Rugby union in Indonesia is a minor but growing sport, dating back several decades, and which has experienced fluctuations in its success. There are currently just under six hundred registered players in the country.

Governing body
The governing body is the Indonesian Rugby Football Union which is a member of World Rugby, and Asian Rugby Football Union.

History
Rugby was first introduced into the Dutch East Indies, during the colonial period.

In 1983, it was recorded that there were four rugby clubs in the country, namely the International Sports Club (consisting of businessmen) based in Jakarta, another based in Kalimantan (mostly of French origin), another based at Bandung (with a 15 ft rise between the touchlines), and the fourth, bizarrely was based on a US Navy vessel, and its home games were played there. Many of Indonesia's rugby pitches still have unusual distinctions - one is in the heart of the Indonesian jungle, another on a mountain summit, and another in the middle of a tea plantation.

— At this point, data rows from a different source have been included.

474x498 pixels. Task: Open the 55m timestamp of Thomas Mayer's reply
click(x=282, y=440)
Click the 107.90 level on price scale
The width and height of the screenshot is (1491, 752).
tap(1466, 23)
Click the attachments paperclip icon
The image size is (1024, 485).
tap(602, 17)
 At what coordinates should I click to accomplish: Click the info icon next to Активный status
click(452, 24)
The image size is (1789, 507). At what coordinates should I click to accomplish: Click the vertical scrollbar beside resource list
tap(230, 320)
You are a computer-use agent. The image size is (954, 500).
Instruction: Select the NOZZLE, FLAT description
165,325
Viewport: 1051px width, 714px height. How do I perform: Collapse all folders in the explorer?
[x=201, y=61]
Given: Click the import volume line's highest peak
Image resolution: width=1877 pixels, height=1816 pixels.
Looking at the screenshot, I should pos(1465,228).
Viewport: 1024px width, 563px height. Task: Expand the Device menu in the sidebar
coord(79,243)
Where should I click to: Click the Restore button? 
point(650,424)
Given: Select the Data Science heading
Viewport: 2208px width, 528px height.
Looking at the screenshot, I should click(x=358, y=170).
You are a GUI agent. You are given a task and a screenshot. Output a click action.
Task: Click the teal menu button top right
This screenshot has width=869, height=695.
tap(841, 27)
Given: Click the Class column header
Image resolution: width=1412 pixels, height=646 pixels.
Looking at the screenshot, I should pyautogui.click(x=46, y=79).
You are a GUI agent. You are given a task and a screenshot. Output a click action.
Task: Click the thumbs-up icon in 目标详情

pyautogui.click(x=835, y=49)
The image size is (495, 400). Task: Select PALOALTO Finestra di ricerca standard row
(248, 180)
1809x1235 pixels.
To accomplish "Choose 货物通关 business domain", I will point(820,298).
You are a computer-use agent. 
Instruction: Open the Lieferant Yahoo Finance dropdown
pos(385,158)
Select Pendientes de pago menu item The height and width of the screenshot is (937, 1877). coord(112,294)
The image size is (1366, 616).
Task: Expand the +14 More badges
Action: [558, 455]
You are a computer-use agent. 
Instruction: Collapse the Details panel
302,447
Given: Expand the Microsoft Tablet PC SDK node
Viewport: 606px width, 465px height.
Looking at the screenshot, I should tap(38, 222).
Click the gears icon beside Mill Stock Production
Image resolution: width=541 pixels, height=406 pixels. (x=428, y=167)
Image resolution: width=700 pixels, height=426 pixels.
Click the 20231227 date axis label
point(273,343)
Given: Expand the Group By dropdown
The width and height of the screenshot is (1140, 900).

Supposedly the game died out in 1986, after Indonesia had participated in Hong Kong Sevens. However, with the help of a group of Australian, New Zealand and Welsh expats, along with local Indonesians, Malaysians and Singaporeans, the game was revived in 2004.

Although traditionally seen as the province of Commonwealth expatriates, the game has made strides amongst the native population.

As with many other minor rugby nations, the sport is mainly played in and around the capital Jakarta. It is often staged by various multisport clubs. Among the more prominent Jakarta-based clubs are the Jakarta Komodos Rugby Club and the Jakarta Banteng Rugby Club.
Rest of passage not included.